PRE-CONTACT WISCONSIN TRIBES
The area of land and lakes that is called “Wisconsin” was home for more than 30 American Indian tribes. No other state comes close to equal Wisconsin in that number nor in the complications arising from the fact that among that number there were at least three linguistic stocks; Algonquian, Iroquoian and Siouan. The majority of Indians spoke Algonquian. Among that group were the Ojibwe (formerly called the Chippewa), and the Kickapoo, Illinois, Munsee, Mahican, Menominee, Miaml. Peoria, Mascouten, Noquet, Potawatomi, Sauk, Stockbrdge, Wyandot and some sub-divisions. Then there were tribes that spoke Siouan, and included the Iowa, Missouri, Ottawa, the Dakota, the Santee Dakota, and the Winnebago, the later now known by their traditional name, the Hochunk. There were the Oneida and Seneca Indians who spoke Iroquoian, hanging on to the language and their names after leaving New York State for Wisconsin. One other tribe from New York was the Huron tribe who headed for the hospitable and future state of Wisconsin after a tremendous loss to the rival Iroquois in 1649. They first settled on the shore of Lake Pepin, but eventually moving into the Ashland area until the early 1660s when they moved to the Detroit, Michigan area.

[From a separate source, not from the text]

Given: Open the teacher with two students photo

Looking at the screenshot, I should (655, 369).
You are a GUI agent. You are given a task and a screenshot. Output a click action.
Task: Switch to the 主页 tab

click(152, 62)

PRE-HISTORIC CULTURES IN WISCONSIN
10,000 years ago – Paleo-indians came through Wisconsin hunting wooly mammoth, mastodon, and bison.
7000 BC – 1000 BC – Archaic Period of Native American hunter-gatherer culture as Indians built temporary dwellings, added shellfish to their diets, and fashioned spear throwers to hunt small game.

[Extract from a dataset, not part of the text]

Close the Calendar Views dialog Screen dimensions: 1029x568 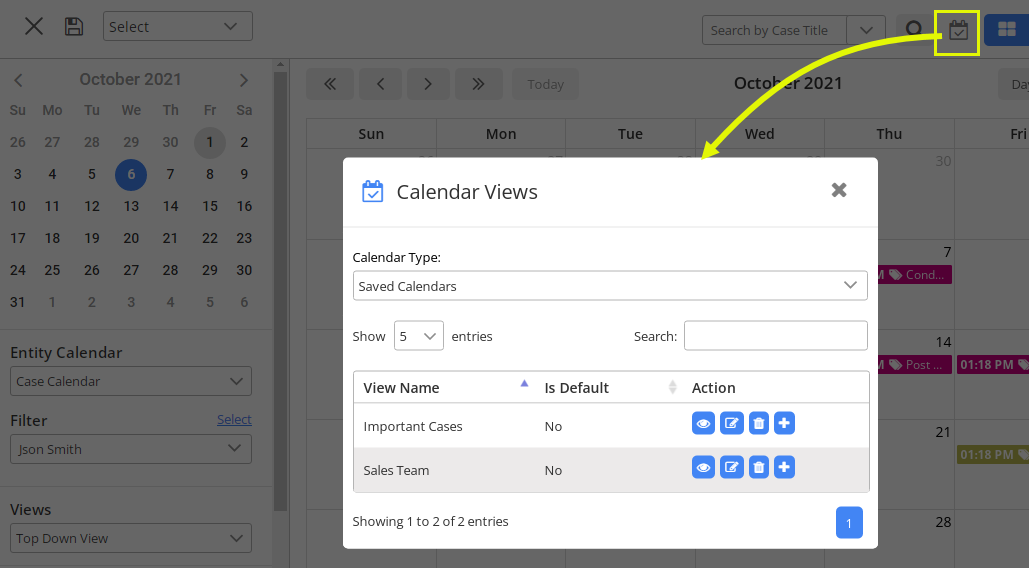[x=839, y=190]
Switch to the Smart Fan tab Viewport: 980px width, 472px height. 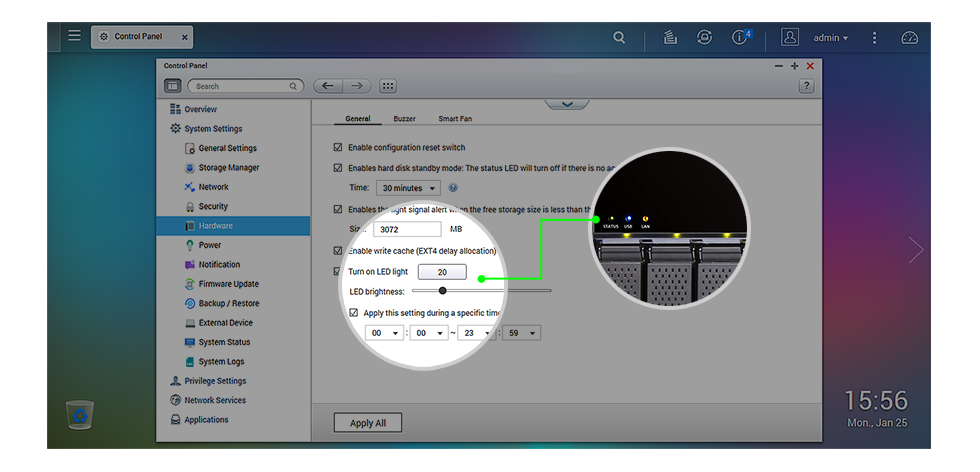pyautogui.click(x=455, y=119)
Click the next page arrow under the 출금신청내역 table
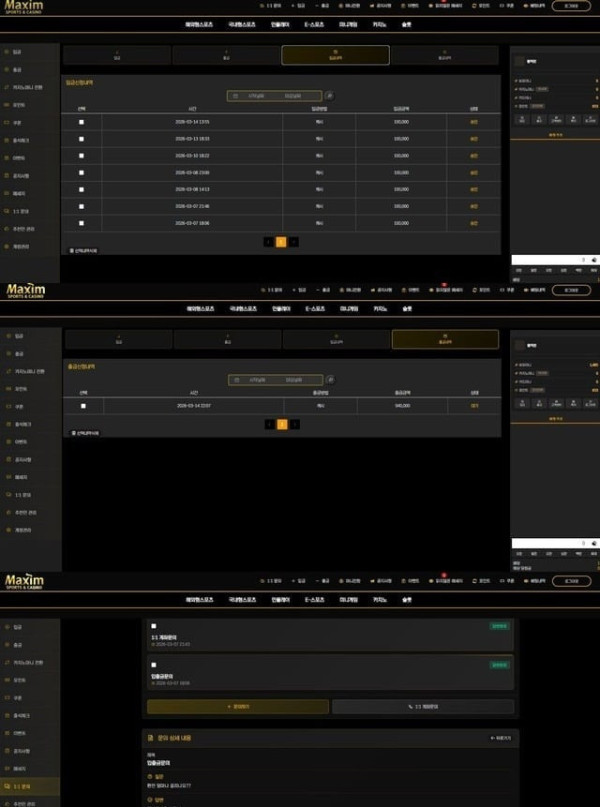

300 BC – 1000 AD – Woodland Period of permanent houses, embellished pottery, bows and arrows, and maize and squash cultivation.
As long ago as 10,000 years ago, Paleo-indians came through Wisconsin hunting wooly mammoth, mastodon, and bison. After the retreat of the glaciers, the climate improved and people began to live in caves, along rivers, and around lakes. As the glacier receded and the mastodons died out, the Archaic people hunted smaller animals like deer and elk, and harvested wild plants, nuts, and acorns. During the Woodland Period, around 3,000 years ago, people began to live together in villages, and use bows and arrows to hunt. They built burial mounds for their dead.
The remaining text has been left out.